Since its posting, the original tweet has garnered more than 19,000 likes, but has also been posted countless other times by other twitter accounts. Bennett’s twitter has also attracted lots of attention, with her engaging a back and forth on twitter with gun control activist Shannon Watts and Parkland shooting survivor David Hogg.
Bennett, who is Grassroots Director at Liberty Hangout and the President of Liberty Hangout at Kent State, also appeared on Fox & Friends Thursday morning to discuss her motivations behind the pictures.
According to Bennett’s tweet she posted the pictures to draw attention to Kent State’s policy regarding firearms.
According to Kent State University Policy Chapter 5 line 22, Kent State “students, staff, faculty and visitors are prohibited from the possession, storage or use of a deadly weapon.”
“My problem with that is that (Kent State) is kind of insinuating that they care more about the lives of their guests then the lives of their students who spend four or more years on that campus,” Bennett told Fox & Friends host Steve Doocy.
Bennett also entered the national spotlight last October as a member of Kent State’s branch of Turning Point USA, a group that has since disbanded. Bennett helped Turning Point run an event in tandem with Young Americans for Liberty that had members dress up like small children in a fenced-in area in front of the MAC Center to “protest safe spaces.”

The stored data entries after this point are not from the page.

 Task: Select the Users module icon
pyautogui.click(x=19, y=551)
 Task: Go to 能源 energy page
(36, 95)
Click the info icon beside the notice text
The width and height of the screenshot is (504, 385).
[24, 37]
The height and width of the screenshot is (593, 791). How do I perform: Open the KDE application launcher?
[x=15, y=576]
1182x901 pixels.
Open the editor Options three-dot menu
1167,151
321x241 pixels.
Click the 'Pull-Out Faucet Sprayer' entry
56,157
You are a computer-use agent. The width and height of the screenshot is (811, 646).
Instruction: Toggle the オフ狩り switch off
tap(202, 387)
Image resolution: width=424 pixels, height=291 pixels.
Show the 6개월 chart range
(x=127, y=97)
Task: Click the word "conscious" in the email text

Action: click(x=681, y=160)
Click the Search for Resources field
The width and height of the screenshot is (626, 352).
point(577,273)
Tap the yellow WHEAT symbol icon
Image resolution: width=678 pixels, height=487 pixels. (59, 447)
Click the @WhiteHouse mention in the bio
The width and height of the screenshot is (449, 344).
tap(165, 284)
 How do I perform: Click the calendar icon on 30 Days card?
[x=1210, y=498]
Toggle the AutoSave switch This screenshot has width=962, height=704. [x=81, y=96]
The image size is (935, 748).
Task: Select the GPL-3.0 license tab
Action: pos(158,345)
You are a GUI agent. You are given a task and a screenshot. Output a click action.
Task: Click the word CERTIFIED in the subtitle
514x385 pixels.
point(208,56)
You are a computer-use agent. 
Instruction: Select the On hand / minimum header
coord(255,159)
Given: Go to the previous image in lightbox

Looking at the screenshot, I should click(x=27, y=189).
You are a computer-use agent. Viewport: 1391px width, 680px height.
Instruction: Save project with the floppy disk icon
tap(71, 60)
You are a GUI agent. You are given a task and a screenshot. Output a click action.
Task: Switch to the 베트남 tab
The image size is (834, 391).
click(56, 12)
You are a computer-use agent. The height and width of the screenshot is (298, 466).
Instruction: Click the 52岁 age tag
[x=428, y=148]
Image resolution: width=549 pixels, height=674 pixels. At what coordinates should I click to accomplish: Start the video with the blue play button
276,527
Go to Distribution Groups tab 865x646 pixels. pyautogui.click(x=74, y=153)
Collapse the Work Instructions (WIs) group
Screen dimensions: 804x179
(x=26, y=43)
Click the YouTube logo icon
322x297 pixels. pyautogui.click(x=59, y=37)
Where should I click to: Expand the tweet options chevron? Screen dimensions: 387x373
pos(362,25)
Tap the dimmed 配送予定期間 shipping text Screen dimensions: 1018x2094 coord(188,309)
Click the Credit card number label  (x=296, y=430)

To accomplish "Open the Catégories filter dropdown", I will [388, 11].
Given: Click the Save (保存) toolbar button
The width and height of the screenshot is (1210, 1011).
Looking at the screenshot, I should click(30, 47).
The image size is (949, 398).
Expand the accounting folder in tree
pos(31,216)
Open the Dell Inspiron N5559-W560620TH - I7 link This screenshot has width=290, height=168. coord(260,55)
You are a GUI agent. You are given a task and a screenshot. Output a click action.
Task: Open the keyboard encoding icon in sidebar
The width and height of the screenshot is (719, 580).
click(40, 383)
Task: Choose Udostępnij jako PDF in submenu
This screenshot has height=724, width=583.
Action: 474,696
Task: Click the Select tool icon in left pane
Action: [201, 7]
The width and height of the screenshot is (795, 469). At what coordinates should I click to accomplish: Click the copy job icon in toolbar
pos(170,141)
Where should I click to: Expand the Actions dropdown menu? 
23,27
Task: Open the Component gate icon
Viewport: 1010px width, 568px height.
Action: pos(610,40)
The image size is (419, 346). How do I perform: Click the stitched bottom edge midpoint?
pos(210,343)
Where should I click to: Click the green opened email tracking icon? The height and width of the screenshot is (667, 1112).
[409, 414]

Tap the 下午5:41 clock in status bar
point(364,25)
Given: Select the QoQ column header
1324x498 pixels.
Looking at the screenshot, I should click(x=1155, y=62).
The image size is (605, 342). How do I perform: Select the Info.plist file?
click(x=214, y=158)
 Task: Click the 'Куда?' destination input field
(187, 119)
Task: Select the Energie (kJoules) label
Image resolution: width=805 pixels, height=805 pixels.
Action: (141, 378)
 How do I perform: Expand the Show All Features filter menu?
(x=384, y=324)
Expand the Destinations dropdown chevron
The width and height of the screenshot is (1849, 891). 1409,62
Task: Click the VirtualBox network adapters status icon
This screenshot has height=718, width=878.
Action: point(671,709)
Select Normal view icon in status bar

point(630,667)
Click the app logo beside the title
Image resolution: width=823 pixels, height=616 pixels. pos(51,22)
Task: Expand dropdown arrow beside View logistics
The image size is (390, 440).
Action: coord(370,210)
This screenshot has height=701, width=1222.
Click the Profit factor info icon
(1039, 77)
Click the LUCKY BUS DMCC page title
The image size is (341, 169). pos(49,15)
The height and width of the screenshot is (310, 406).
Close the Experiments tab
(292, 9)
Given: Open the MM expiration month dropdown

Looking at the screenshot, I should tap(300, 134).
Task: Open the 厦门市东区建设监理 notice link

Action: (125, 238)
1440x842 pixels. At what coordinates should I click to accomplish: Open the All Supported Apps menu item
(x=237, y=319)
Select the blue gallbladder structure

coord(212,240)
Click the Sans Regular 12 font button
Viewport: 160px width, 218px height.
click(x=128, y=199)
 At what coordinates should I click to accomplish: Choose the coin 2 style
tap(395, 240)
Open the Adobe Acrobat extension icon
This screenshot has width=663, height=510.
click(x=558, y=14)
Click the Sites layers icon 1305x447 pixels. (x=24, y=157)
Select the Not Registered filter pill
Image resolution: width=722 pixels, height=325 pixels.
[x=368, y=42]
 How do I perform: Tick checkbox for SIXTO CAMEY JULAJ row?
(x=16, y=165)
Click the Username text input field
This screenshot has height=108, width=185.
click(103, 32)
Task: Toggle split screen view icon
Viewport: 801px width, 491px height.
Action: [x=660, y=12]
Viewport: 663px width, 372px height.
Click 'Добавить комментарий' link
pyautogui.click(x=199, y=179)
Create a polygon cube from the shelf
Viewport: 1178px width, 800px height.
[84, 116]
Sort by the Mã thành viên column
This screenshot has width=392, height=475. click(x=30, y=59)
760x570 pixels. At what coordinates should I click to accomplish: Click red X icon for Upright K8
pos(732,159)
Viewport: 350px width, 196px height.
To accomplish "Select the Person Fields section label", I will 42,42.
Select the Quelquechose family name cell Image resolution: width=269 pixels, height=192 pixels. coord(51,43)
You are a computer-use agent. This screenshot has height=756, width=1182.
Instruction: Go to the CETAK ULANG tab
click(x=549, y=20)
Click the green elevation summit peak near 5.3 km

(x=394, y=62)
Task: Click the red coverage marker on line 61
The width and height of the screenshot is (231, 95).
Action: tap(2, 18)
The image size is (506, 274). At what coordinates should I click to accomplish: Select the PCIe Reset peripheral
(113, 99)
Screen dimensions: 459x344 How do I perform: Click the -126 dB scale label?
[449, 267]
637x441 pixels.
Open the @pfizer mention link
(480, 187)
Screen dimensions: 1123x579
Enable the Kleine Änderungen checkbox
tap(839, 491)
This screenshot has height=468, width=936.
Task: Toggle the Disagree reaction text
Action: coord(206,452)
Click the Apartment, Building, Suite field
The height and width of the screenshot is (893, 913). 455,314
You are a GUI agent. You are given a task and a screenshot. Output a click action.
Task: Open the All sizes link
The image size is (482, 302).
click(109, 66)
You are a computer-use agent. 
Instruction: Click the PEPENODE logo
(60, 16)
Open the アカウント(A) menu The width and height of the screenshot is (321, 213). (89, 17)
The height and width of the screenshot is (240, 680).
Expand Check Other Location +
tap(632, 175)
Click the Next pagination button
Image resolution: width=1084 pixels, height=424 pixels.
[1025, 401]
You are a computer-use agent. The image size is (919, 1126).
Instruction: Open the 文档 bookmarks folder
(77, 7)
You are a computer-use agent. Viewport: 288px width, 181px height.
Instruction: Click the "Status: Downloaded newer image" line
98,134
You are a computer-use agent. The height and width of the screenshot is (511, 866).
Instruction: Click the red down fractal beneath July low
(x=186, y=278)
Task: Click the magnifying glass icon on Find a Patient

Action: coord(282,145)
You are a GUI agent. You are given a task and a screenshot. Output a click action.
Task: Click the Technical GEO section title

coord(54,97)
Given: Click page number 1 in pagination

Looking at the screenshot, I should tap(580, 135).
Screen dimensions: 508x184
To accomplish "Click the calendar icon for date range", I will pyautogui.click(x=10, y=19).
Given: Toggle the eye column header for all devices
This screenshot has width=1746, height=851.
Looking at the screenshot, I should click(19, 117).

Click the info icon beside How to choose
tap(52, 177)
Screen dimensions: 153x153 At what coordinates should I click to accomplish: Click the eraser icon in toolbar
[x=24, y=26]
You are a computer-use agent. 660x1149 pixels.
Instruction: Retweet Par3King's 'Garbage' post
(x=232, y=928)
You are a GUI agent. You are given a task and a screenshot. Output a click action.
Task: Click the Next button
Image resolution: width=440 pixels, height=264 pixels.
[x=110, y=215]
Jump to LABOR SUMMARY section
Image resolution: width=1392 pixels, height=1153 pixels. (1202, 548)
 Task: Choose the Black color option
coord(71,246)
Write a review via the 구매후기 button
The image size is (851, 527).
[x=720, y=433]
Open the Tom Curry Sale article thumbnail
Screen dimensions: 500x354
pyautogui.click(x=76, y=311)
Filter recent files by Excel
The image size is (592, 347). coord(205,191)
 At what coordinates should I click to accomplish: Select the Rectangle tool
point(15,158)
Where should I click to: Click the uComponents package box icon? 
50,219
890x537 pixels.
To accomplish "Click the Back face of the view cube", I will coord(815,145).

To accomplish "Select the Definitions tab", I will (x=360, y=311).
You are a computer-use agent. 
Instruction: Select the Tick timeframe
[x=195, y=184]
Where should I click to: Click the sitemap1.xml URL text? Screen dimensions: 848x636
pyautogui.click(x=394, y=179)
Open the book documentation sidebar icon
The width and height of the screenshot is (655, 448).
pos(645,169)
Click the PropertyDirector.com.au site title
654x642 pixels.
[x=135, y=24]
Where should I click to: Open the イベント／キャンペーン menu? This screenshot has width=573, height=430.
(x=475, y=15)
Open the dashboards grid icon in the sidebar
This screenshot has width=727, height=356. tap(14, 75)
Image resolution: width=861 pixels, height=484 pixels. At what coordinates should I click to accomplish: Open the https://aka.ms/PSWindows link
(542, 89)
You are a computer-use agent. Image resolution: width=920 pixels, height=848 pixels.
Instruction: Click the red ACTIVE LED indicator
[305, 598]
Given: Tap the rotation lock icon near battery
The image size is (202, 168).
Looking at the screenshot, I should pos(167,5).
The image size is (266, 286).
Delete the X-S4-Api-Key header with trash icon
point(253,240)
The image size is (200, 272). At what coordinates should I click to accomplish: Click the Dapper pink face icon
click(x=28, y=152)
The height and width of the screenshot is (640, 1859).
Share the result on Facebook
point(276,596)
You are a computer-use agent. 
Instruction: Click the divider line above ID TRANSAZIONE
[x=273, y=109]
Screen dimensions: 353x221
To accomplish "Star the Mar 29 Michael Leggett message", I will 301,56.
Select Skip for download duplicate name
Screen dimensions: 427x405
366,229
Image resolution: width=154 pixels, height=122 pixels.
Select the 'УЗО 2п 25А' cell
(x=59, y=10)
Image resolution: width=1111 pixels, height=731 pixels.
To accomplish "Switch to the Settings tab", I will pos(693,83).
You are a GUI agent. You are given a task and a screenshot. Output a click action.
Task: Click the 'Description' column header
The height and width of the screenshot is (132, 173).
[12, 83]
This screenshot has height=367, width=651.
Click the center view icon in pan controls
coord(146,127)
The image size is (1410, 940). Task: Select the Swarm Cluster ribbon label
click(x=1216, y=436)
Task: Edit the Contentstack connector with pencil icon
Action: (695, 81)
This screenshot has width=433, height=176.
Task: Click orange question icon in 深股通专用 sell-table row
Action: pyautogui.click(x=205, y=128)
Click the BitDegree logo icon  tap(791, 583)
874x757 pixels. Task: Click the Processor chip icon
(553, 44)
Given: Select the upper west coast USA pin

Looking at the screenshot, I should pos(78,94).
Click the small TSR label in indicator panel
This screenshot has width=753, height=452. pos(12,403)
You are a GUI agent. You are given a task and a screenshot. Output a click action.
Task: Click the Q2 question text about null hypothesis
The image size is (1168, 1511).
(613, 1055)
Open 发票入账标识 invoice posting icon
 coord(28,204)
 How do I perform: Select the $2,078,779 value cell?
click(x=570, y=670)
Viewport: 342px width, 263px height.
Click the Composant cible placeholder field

“Kent State University was recently ranked the safest big college campus in Ohio and 25th safest in the country, according to the National Council for Home Safety and Security,” executive director of media relations for Kent State Eric Mansfield said in a statement to KentWired. “The university has a full-time, certified police force of more than 30 sworn officers who protect the campus. These officers are visible, well-trained and on duty 24/7 in support of students, staff and faculty.”
State law permits open carry on state property, which includes Ohio’s state university campuses.
KentWired reached out to Bennett on twitter for comment, but received no response.
Bennett said at the conclusion of her Fox & Friends interview that she received a job offer from Blue Target firearms in Cuyahoga Falls, and that she will also be “continuing her political activism on campus” since she’ll still be living close.
When she was asked if she would take the photos again, she was quick to respond.
“I would do it again and I wish I could do it with a fully-automatic machine gun,” Bennett said to Doocy. “I think those should be legal. If I could, I would absolutely do it again.”